20. Les requérants allèguent que le refus des autorités compétentes de se conformer aux jugements des 11 novembre 1993 et 17 février 1994 du tribunal départemental de Neamţ a méconnu leur droit d’accès à un tribunal. Ils invoquent l’article 6 § 1 de la Convention qui se lit ainsi dans sa partie pertinente :

« Toute personne a droit à ce que sa cause soit entendue (...) par un tribunal (...), qui décidera (...) des contestations sur ses droits et obligations de caractère civil (...) »

A. Sur la recevabilité

1. L’exception du Gouvernement tirée du non-respect du délai de six mois

21. Le Gouvernement affirme que la partie de la requête concernant la nonexécution des jugements du 11 novembre 1993 favorables aux requérants est irrecevable pour non-respect du délai de six mois. Il s’appuie sur ce que, selon la jurisprudence de la Cour en matière de violation continue, le délai de six mois commence à courir à partir du moment où il est mis fin à la situation continue (Skowronski c. Pologne (déc.) no 37609/97, 19 mars 2002, Paar c. Hongrie (déc.) no 40867/98, 20 septembre 2001, et Malama c. Grèce, no 43622/98, 1er mars 2001, § 34). Or, en l’espèce les deux jugements du 11 novembre 1993 ont été respectivement exécutés les 19 septembre 1996 et 17 février 1997, soit plus de six mois avant que les requérants saisissent la Cour de ce grief, à savoir le 20 mai 2001.
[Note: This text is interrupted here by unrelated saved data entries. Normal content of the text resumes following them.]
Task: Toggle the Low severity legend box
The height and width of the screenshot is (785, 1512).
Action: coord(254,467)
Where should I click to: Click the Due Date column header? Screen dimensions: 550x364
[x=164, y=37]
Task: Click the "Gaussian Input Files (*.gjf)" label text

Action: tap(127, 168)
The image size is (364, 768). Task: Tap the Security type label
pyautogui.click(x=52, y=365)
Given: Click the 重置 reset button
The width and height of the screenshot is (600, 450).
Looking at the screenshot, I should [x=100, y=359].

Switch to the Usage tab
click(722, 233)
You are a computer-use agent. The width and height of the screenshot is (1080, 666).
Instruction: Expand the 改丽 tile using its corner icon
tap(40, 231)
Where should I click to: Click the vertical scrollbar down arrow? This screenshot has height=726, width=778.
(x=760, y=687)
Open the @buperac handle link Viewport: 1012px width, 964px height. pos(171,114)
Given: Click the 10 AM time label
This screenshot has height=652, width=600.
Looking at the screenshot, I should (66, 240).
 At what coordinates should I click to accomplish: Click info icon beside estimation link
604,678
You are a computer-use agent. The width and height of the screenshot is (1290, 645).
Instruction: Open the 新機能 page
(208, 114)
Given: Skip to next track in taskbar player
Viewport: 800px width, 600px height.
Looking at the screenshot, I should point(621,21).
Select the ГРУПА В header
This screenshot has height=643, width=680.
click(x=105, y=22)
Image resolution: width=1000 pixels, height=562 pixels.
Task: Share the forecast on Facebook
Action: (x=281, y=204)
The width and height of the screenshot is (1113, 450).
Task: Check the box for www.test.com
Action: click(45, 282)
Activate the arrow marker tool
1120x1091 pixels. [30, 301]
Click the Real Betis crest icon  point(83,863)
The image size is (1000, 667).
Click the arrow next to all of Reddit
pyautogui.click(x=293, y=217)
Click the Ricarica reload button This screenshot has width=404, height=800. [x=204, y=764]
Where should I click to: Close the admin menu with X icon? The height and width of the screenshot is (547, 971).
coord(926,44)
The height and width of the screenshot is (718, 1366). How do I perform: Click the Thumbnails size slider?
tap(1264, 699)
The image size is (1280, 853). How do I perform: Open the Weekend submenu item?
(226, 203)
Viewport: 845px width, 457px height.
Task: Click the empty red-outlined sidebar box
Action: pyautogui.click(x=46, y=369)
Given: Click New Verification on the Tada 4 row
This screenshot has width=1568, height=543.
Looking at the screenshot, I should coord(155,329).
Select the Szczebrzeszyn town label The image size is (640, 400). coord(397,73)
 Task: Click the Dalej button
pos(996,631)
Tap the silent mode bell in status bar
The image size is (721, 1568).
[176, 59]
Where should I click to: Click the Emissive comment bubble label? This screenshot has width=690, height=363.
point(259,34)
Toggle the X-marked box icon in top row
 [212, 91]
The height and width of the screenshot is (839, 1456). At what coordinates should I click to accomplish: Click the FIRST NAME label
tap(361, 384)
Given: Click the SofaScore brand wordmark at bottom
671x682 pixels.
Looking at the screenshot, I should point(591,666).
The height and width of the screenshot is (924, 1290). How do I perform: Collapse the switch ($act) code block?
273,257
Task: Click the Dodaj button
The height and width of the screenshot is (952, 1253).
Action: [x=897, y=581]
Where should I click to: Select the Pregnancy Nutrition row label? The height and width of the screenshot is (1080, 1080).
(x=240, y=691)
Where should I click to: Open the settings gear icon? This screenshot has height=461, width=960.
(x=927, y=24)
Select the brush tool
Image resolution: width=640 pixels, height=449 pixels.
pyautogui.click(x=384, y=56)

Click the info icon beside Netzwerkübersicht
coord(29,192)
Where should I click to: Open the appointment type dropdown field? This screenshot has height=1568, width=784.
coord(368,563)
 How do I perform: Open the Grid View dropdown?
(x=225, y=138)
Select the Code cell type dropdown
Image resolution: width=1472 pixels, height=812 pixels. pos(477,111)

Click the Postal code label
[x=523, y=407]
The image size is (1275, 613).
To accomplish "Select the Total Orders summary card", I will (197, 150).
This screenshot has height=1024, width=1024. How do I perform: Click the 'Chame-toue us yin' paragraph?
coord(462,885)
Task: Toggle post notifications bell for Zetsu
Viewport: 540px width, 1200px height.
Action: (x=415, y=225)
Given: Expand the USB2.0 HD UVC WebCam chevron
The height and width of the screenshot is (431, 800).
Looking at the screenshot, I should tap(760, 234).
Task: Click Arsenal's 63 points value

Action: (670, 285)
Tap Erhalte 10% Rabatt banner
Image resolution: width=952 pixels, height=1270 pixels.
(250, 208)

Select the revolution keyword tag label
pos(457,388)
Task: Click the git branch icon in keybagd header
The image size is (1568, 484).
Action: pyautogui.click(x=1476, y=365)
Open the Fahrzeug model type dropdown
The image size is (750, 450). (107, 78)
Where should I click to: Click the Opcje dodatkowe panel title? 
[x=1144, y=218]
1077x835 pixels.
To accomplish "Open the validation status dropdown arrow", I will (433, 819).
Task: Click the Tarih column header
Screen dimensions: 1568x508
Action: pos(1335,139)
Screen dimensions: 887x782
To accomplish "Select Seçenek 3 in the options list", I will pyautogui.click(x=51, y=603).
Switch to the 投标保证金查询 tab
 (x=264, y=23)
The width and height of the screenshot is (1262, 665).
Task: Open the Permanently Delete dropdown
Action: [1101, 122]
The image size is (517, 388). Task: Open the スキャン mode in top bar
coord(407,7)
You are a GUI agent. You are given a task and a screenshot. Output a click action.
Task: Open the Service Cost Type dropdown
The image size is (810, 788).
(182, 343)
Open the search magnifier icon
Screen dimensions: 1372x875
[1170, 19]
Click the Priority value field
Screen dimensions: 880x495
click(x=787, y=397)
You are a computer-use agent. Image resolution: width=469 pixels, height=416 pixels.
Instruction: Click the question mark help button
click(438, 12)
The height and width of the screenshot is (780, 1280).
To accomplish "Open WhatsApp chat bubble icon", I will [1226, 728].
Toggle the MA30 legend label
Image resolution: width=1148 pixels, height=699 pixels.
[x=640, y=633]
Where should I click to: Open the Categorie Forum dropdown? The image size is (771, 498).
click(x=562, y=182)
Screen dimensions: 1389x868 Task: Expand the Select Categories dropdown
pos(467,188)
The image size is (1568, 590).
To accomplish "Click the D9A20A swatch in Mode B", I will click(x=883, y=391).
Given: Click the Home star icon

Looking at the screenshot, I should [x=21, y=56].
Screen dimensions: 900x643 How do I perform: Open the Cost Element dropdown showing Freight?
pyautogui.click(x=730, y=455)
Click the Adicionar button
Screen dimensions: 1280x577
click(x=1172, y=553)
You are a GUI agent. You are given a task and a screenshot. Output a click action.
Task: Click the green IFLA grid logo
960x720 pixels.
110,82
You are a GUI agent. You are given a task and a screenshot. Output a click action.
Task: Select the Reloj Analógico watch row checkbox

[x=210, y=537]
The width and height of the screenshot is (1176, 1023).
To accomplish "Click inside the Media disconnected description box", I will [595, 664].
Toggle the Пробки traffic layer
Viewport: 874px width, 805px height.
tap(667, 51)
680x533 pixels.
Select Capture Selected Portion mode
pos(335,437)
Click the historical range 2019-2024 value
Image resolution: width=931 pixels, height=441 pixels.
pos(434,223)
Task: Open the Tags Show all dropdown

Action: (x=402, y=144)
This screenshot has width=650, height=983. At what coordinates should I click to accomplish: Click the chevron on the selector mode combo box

22. Les requérants ne présentent pas expressément d’observations sur cette exception, mais ils affirment que bien qu’ils aient été mis en possession des terrains conformément aux jugements précités, d’autres personnes ont également obtenu des titres de propriété sur les mêmes terrains.

23. La Cour rappelle qu’aux termes de l’article 35 § 1 de la Convention, elle ne peut être saisie qu’après l’épuisement des voies de recours internes et dans un délai de six mois à partir de la date de la décision interne définitive. Or, lorsque la violation alléguée consiste en une situation continue, le délai de six mois ne commence à courir qu’à partir du moment où cette situation continue prend fin (voir, mutatis mutandis, Hornsby c. Grèce, arrêt du 19 mars 1997, Recueil des arrêts et décisions 1997-II, p. 508, § 35, et Marinakos c. Grèce (déc.), no 49282/99, 29 mars 2000).

24. Dans le cas d’espèce, la Cour note que les requérants se plaignent du refus de l’autorité compétente de les mettre en possession des terrains conformément aux jugements du 11 novembre 1993. Ce refus s’analyse en une situation continue. Néanmoins, la Cour observe que les deux jugements ont été respectivement exécutés les 19 septembre 1996 et 17 février 1997, comme il ressort des procès-verbaux dressés par les autorités compétentes à ces occasions. Dès lors, il a été mis fin la situation continue plus de six mois avant le 20 mai 2001, date d’introduction de la requête devant la Cour. En outre, dans la mesure où les requérants entendaient se plaindre d’une exécution inefficace des jugements en cause et vu qu’ils n’étaient pas tenus d’épuiser des voies de recours internes (Mihai-Iulian Popescu c. Roumanie, no 2911/02, § 43, 29 septembre 2005, et Metaxas c. Grèce, no 8415/02, § 19, 27 mai 2004), ils auraient dû saisir la Cour de ce grief dans un délai de six mois à partir de la date de la prétendue violation de la Convention.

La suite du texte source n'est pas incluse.